I have come across the term "programming to an interface instead of an implementation" a lot, and I think I kind of understand what it means. But I want to make sure I understand it's benefits and it's possible implementations.
"Programming to an interface" means, that when possible, one should refer to a more abstract level of a class (an interface, abstract class, or sometimes a superclass of some sort), instead of refering to a concrete implementation.
A common example in Java, is to use:
List myList = new ArrayList(); instead of
ArrayList myList = new ArrayList(); .
I have two questions regarding this:
I want to make sure I understand the main benefits of this approach. I think the benefits are mostly flexibility. Declaring an object as a more high-level reference, rather than a concrete implementation, allows for more flexibility and maintainablity throughout the development cycle and throughout the code. Is this correct? Is flexibility the main benefit?

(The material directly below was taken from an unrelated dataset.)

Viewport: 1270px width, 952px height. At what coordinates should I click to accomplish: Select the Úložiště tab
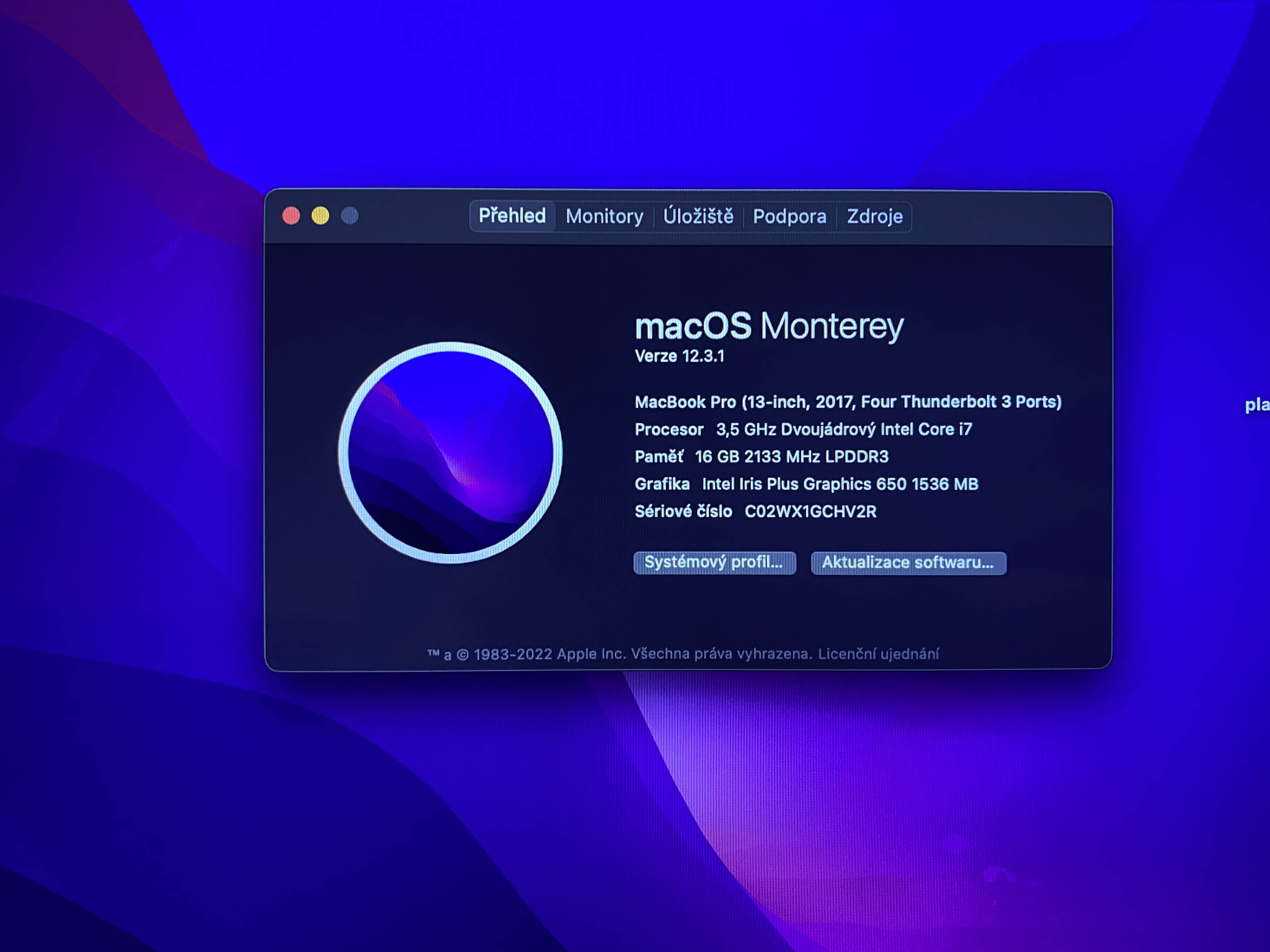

Are there more ways of 'programming to an interface'? Or is "declaring a variable as an interface rather than a concrete implementation" the the only implementation of this concept?
I'm not talking about the Java construct Interface. I'm talking about the OO principle "programming to an interface, not an implementation". In this principle, the world "interface" refers to any "supertype" of a class - an interface, an abstract class, or a simple superclass which is more abstract and less concrete than it's more concrete subclasses.